[Goal] Which lines in the rows below contain the string "resolution" with matching case? Pull out each of those lines, copied in full.

[Dataset excerpts]
---
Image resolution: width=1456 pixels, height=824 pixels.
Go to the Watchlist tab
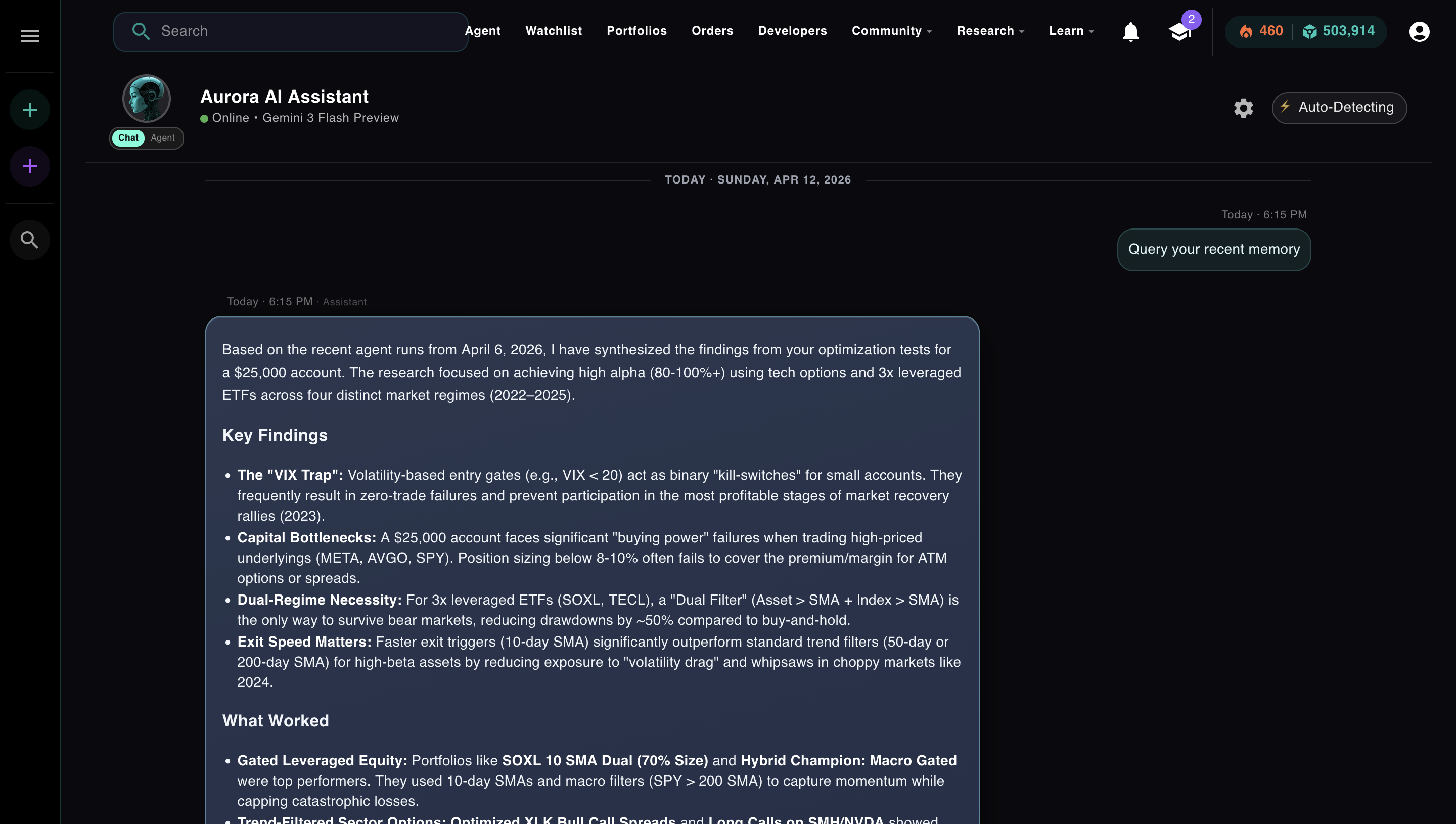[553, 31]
---
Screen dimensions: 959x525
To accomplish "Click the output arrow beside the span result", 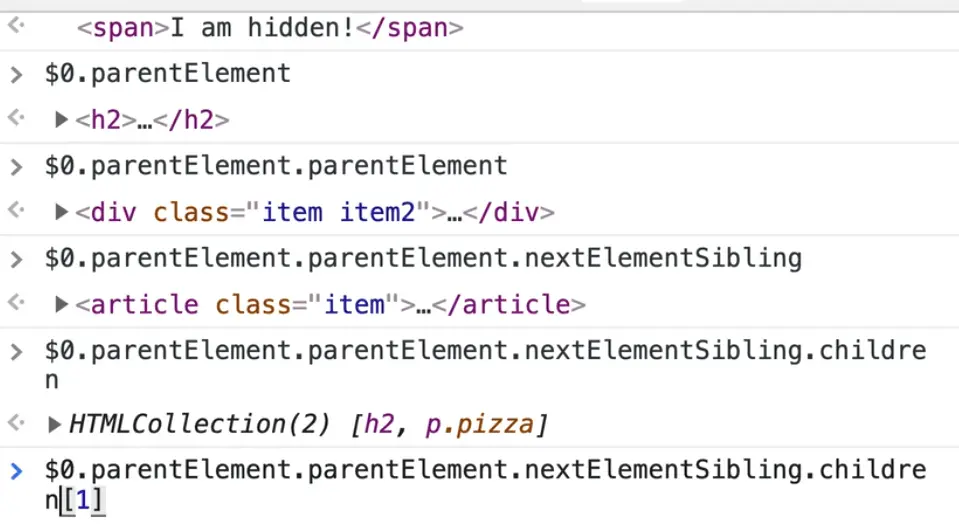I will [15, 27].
---
[Output]
Image resolution: width=1456 pixels, height=824 pixels.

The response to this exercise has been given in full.